Recensione | Hegel visto da Kaube appare nella sua dimensione di vita vissuta

Bisogna subito dire che il libro ha una sua originalità. Non rimane nell’empireo delle idee, ma si cala nella dimensione quotidiana della vita reale. In effetti, Jürgen Kaube ne Il Mondo di Hegel delinea la parabola esistenziale di uno dei giganti della filosofia moderna: Georg Wilhelm Friedrich Hegel. Nel racconto emerge come questi fosse al tempo stesso un uomo di mondo, col quale risultava piacevole discorrere, e un austero professore non disposto a facile concessioni sul piano filosofico. 

Accadde per esempio che Schleiermacher osasse affermare che oramai, nell’epoca del post-illuminismo, si era giunti ad un punto per cui la vita di tutti i giorni era talmente interessante da rendere superfluo qualsiasi anelito religioso. Hegel gli rispose che l’afflato spirituale permette di congiungersi con l’infinito ed è pertanto assurdo considerarlo inservibile nel vissuto ordinario. Sarebbe una mutilazione della coscienza. Dal che fece anche discendere l’attacco a Kant, Fichte e Jacobi perché, colpevolmente, avevano ridotto la religione a qualcosa da cogliere unicamente col cuore,  non con le mente e la ragione.

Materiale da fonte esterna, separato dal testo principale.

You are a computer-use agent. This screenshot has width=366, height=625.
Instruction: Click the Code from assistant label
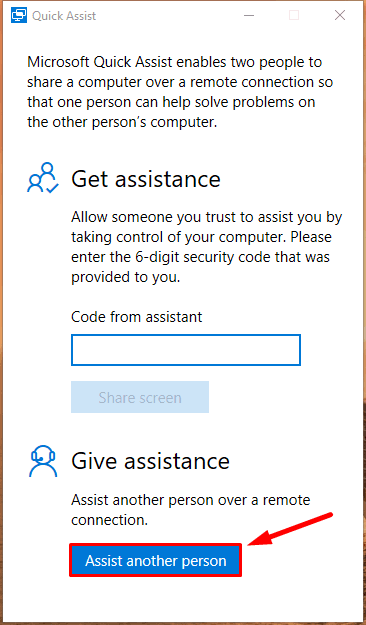(137, 317)
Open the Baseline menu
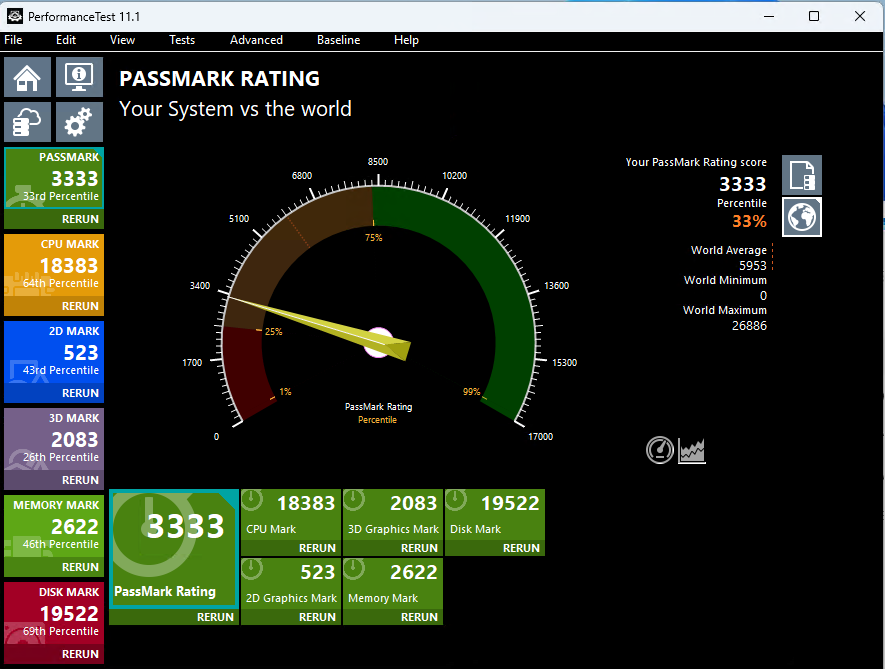This screenshot has height=669, width=885. coord(338,40)
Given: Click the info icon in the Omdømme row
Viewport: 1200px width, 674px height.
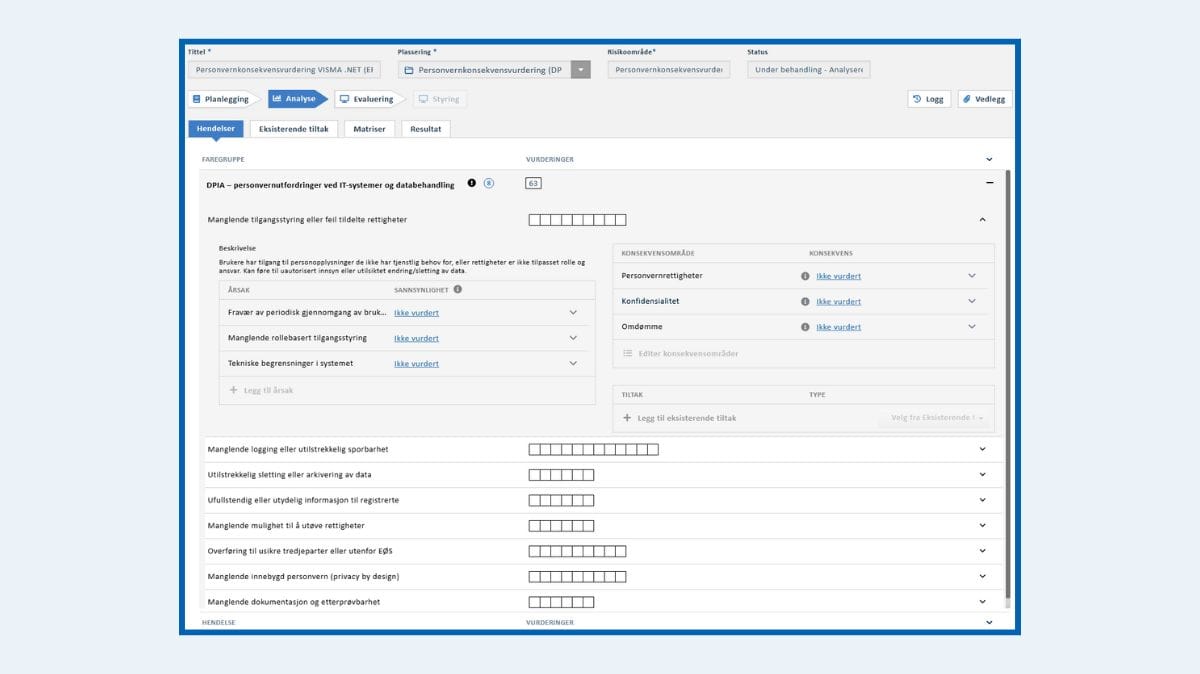Looking at the screenshot, I should pos(805,327).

Hegel, d’altra parte, ebbe sempre qualche difficoltà espositiva. Nelle lezioni universitarie che tenne a Jena, Berlino o Bamberg il suo eloquio era solitamente complesso e sofisticato, difficile da comprendere. Il paradosso era che sulle cose semplici si arenava, mentre in quelle complesse si muoveva con scioltezza – “come fossero il suo mondo”, annota puntualmente Kaube. 

Non va trascurato un elemento curioso, ovvero la simpatia che Goethe nutriva per Hegel, tanto da essergli accanto come sprone  nella fatica di una promettente ricerca intellettuale, senza manco omettere, però, l’aspetto eminentemente pratico: grazie alle sue premure, a Bamberg Hegel ottenne uno stipendio. Fino a quel momento, il filosofo destinato a universale ammirazione era vissuto in ristrettezze economiche.

Nella Fenomenologia dello Spirito, opera di rara complessità che molti studenti ebbero modo nel secondo Novecento di “decodificare” attraverso l’analisi critica di Alexandre Kojève, Hegel arrivò alla conclusione che l’uomo è “dentro” un sistema di relazioni mistico-razionale: egli è autocoscienza e si riconosce tale insieme ad altre autocoscienze, realizzando  così“l’Io che è Noi, e il Noi che è Io”. Fenomenologia è, per Hegel, “l’illustrazione del sapere nel suo divenire”. 

Il concetto di amore costituisce l’oggetto di una progressiva armonizzazione. Inizialmente gli era sembrato “prossimo” alla ragione, poi diviene paradigma della conoscenza, poi ancora viene sostituito col concetto di “vita”, e infine fa il suo ingresso lo “spirito”. L’amore significa incontro, quello che muove dalla mancanza e porta all’unione di uomo e donna, con la centralità  della famiglia a garantire la pienezza del singolo. Hegel rimprovera chi non è sposato affermando che il matrimonio è un dovere. Tuttavia, serve anche ricordare che nella famiglia del filosofo una donna rimase nubile e un bambino fu concepito fuori dal legame matrimoniale: la sorella Christiane e il figlio illegittimo Ludwig. 

Nel complesso, il libro di Kaube illumina l’uomo Hegel che non vive nella sfera ristretta dei problemi degli specialisti, restando patrimonio esclusivo dei cultori di filosofia, ma si muove e cambia, con lo scorrere delle pagine, nel circuito della condizione umana, partecipe delle vicende del suo tempo. Hegel ci viene restituito, pertanto, in una trama di relazioni pubbliche e private, nulla togliendo al suo essere protagonista formidabile della costruzione di un sistema di pensiero che tanto ha influito sull’autocoscienza e la mentalità dell’Occidente.